Westfield Corp.'s funds from operations, or FFO, for the six months ended June 30 was recorded at US$343 million, in line with its forecast and up from the US$342.2 million registered in the year-ago period.
On a per-security basis, FFO increased 4.5% on a constant-currency basis to 16.5 cents, while distribution for the reporting period was also in line with its forecast at 12.75 cents per security.
Net operating income growth was 3.5% for the six months, while International Financial Reporting Standards-defined net profit for half-year 2017 was recorded at US$589 million. On the year, the mall landlord recorded increases in property revenue at US$630 million from US$563 million, EBIT at US$410 million from US$393 million and earnings before tax at US$353 million from US$352 million.
As at June 30, Westfield had US$32.2 billion of assets under management, of which 83% were flagship assets, and its portfolio was 93.9% leased.
Shareholders of the company, on record as of Aug. 14, will receive an interim dividend of 12.75 U.S. cents per ordinary share on Aug. 31.
On the development front, the company said Westfield London, which is undergoing a £600 million expansion, will open March 2018, six months ahead of schedule.

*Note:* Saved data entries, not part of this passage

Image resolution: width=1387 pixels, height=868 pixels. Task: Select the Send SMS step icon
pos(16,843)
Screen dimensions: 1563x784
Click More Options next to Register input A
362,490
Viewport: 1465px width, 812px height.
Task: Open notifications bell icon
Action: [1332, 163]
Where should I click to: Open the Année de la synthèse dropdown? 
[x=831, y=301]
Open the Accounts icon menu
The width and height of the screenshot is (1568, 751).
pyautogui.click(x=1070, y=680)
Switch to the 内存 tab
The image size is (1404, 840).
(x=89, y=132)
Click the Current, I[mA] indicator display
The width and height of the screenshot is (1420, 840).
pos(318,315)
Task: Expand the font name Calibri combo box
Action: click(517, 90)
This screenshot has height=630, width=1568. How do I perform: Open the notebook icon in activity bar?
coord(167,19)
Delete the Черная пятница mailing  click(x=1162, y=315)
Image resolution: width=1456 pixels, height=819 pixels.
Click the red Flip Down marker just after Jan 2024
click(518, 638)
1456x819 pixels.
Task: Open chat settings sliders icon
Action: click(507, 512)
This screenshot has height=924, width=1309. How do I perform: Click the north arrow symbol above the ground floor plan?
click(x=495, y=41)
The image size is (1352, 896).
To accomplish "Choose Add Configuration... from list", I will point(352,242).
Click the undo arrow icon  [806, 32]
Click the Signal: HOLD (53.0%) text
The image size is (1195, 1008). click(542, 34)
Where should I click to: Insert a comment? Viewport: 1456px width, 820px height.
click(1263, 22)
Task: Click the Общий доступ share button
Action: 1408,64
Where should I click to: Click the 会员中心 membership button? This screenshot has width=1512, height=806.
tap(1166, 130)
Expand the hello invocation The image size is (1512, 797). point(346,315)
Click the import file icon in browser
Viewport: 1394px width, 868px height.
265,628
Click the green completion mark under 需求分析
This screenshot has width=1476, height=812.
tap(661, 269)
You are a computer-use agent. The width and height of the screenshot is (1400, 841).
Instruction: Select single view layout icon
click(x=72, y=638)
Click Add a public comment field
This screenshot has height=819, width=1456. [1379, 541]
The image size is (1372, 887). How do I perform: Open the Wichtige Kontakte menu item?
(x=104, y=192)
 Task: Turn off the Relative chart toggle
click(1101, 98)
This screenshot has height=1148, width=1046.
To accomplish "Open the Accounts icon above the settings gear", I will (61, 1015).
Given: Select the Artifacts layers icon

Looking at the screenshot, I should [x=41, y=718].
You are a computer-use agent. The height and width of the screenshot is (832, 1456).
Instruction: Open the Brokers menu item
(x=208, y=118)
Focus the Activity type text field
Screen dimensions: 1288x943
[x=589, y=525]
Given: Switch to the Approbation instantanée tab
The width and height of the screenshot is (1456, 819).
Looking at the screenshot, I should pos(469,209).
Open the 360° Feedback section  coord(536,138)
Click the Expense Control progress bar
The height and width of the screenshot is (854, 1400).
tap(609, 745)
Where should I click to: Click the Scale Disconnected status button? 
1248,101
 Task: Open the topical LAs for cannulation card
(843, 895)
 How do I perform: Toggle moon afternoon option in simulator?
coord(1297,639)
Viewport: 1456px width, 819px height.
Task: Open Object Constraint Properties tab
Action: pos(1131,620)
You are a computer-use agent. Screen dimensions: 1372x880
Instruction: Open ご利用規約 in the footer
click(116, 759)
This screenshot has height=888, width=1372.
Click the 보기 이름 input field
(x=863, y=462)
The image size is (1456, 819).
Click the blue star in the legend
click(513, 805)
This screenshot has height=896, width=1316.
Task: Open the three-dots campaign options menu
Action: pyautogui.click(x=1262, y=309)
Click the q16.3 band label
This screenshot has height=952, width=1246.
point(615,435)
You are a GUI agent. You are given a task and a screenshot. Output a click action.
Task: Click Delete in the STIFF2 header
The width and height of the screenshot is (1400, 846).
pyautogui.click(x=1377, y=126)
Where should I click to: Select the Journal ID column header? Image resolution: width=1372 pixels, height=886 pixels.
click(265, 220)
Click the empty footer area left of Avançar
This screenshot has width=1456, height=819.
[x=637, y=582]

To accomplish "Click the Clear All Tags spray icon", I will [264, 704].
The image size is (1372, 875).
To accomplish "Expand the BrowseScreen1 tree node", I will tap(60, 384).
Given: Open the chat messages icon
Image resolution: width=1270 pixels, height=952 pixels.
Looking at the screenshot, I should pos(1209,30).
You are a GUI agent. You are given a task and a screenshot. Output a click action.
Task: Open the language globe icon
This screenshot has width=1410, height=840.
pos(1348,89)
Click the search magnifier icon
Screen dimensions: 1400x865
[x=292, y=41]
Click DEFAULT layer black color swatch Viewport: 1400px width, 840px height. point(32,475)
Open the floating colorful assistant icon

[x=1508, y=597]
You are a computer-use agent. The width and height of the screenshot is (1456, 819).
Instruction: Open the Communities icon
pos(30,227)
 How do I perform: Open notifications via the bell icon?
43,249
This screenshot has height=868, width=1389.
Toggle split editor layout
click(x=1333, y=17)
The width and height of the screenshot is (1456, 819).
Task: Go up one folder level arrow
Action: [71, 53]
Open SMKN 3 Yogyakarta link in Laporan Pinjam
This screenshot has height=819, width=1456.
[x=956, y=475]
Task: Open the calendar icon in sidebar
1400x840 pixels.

The company also updated on other projects under its US$9.8 billion development program, noting that both Century City and UTC are expected to open in stages during the second half of 2017.
Looking forward, the developer reaffirmed its FFO forecast for full-year 2017 of between 33.8 cents and 34.0 cents per security, translating to pro forma growth of between 3.0% and 3.5%. The company also sees full-year distribution for 2017 to be at 25.5 cents per security.
"In a challenging retail environment, the performance for the first half was good and we remain confident on executing our strategy to transform our assets into the pre-eminent global shopping centre portfolio," Westfield Co-CEOS Peter and Steven Lowy said in the earnings release.